**Textauszug:**
——————————

Barack Obama hat gestern endlich das US-Finanzmarktreformpaket unterzeichnet. Das Gesetz (hier die Dokumentation) markiert nach Einschätzung des Wall Street Journals eine Trendwende für die Finanzdienstleistungs-Branche. Titanen wie JP Morgan Chase, Goldman Sachs und die Bank of America Corp werden in den nächsten Monaten und Jahren zu umfangreichen Änderungen ihrer Geschäftsmodelle gezwungen. Ziel des Reformpaketes ist es bekanntlich, eine weitere Finanzkrise in der Form von 2007-2009 zu verhindern. Ob das gelingt bezweifelt der Blick Log.
Sicher dürfte sein, dass sich der US-Finanzsektor in einem Gestrüpp von Vorschriften verheddert, dessen Komplexität niemand durchblickt mit Konsequenzen, die nicht einmal Chaostheoretiker vorhersagen können.

——————————

Einträge aus einer Datensammlung
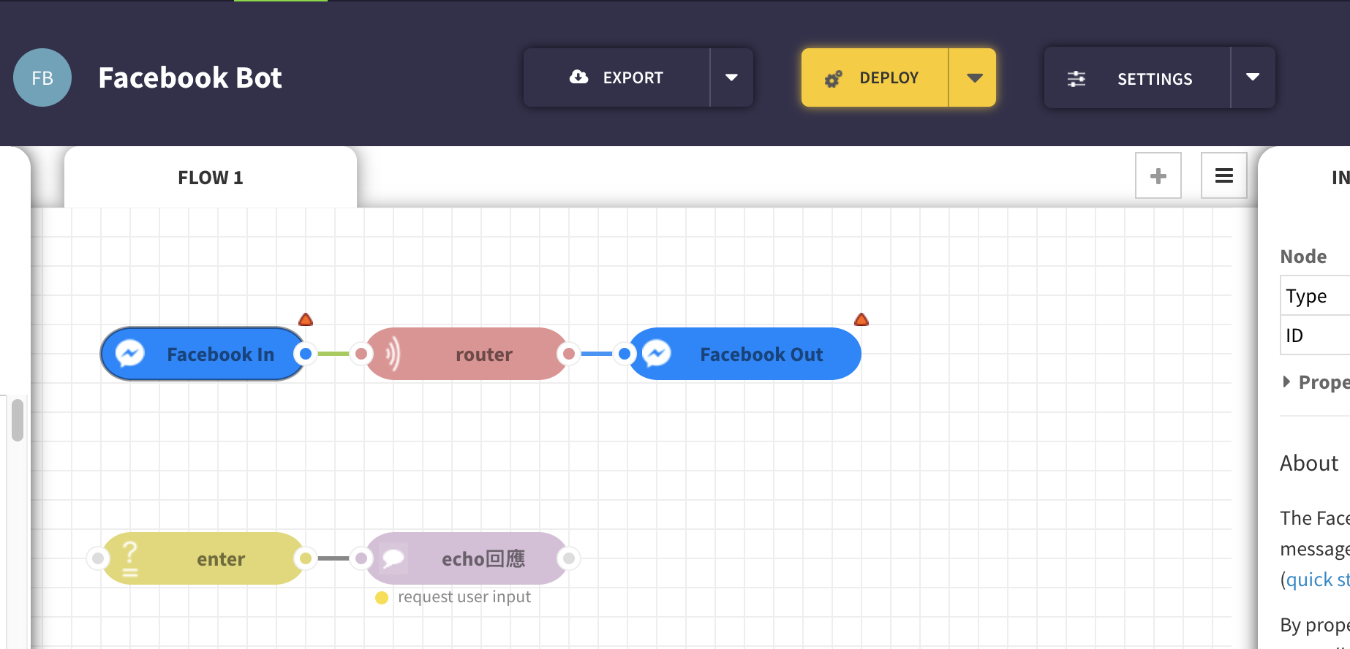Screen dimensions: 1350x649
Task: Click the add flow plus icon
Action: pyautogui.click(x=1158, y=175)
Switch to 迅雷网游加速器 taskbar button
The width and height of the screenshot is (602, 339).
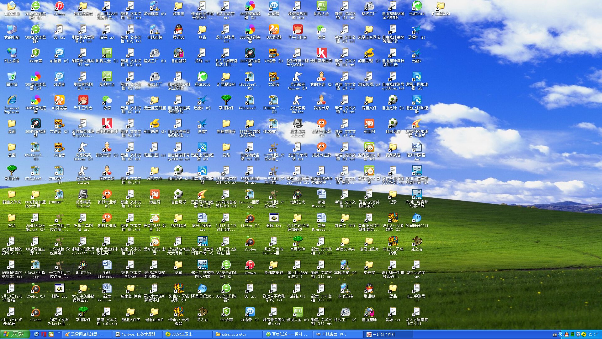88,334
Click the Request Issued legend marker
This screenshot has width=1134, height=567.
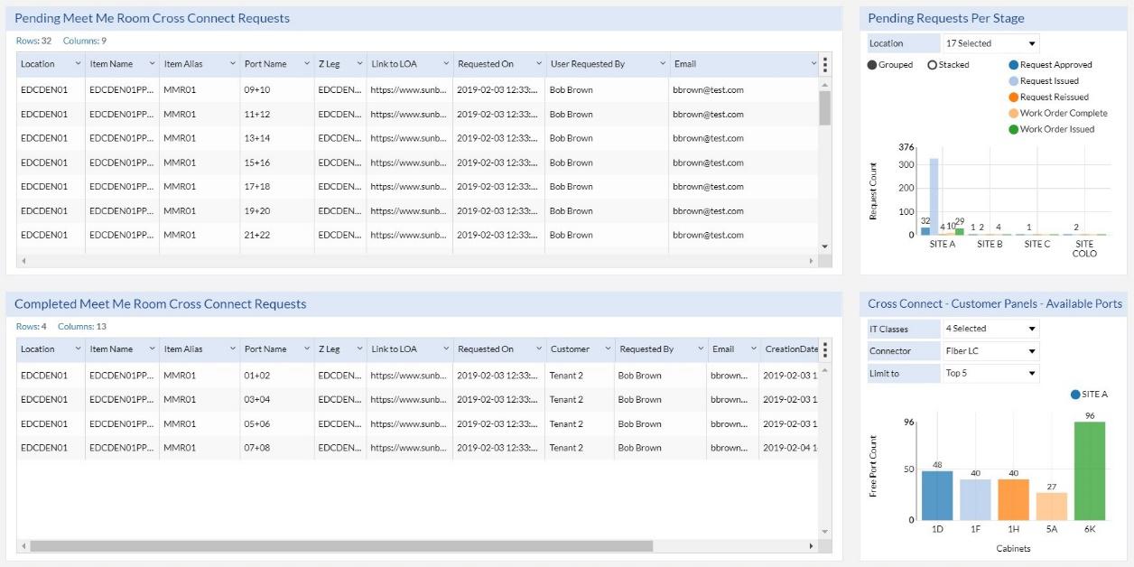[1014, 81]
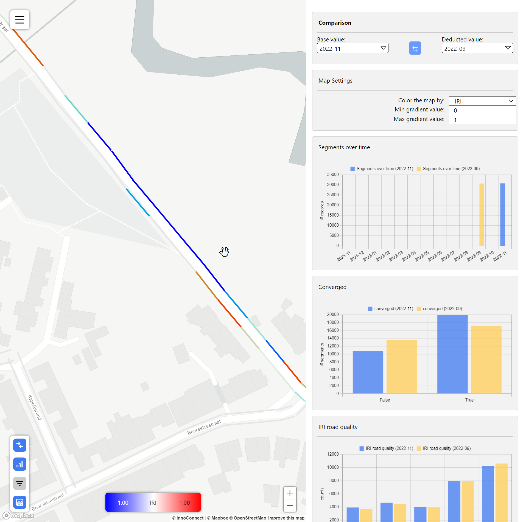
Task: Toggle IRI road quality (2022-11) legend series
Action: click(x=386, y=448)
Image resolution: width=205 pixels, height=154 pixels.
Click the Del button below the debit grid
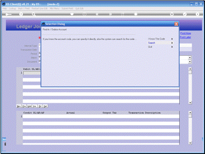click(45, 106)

——————————

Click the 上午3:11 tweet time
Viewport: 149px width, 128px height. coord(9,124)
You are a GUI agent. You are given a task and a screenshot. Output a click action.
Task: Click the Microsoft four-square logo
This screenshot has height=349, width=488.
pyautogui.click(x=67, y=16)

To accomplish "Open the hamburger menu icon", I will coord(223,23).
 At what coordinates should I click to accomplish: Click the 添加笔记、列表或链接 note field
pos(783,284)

——————————

**Geforderte Aufgabe 1:**
Beantworte anhand des Textauszugs diese Fragen:
(a) Welche drei Banken werden als Titanen genannt?
(b) Die Finanzkrise welcher Jahre soll sich nach dem Ziel des Reformpakets nicht wiederholen?
(c) Wer kann laut dem Textauszug die Konsequenzen nicht einmal vorhersagen?
**Geforderte Aufgabe 2:** Gib den Textauszug beginnend bei "Barack Obama hat" und endend bei "der Blick Log." erneut wieder und setze dabei "Regelwerk" an die Stelle von "Gesetz".
Die Auflistung steht in keinem Zusammenhang mit dem Textauszug.

**Richtige Antwort 1:**
(a) JP Morgan Chase, Goldman Sachs und die Bank of America Corp
(b) Die Finanzkrise von 2007-2009
(c) Chaostheoretiker

**Richtige Antwort 2:**
Barack Obama hat gestern endlich das US-Finanzmarktreformpaket unterzeichnet. Das Regelwerk (hier die Dokumentation) markiert nach Einschätzung des Wall Street Journals eine Trendwende für die Finanzdienstleistungs-Branche. Titanen wie JP Morgan Chase, Goldman Sachs und die Bank of America Corp werden in den nächsten Monaten und Jahren zu umfangreichen Änderungen ihrer Geschäftsmodelle gezwungen. Ziel des Reformpaketes ist es bekanntlich, eine weitere Finanzkrise in der Form von 2007-2009 zu verhindern. Ob das gelingt bezweifelt der Blick Log.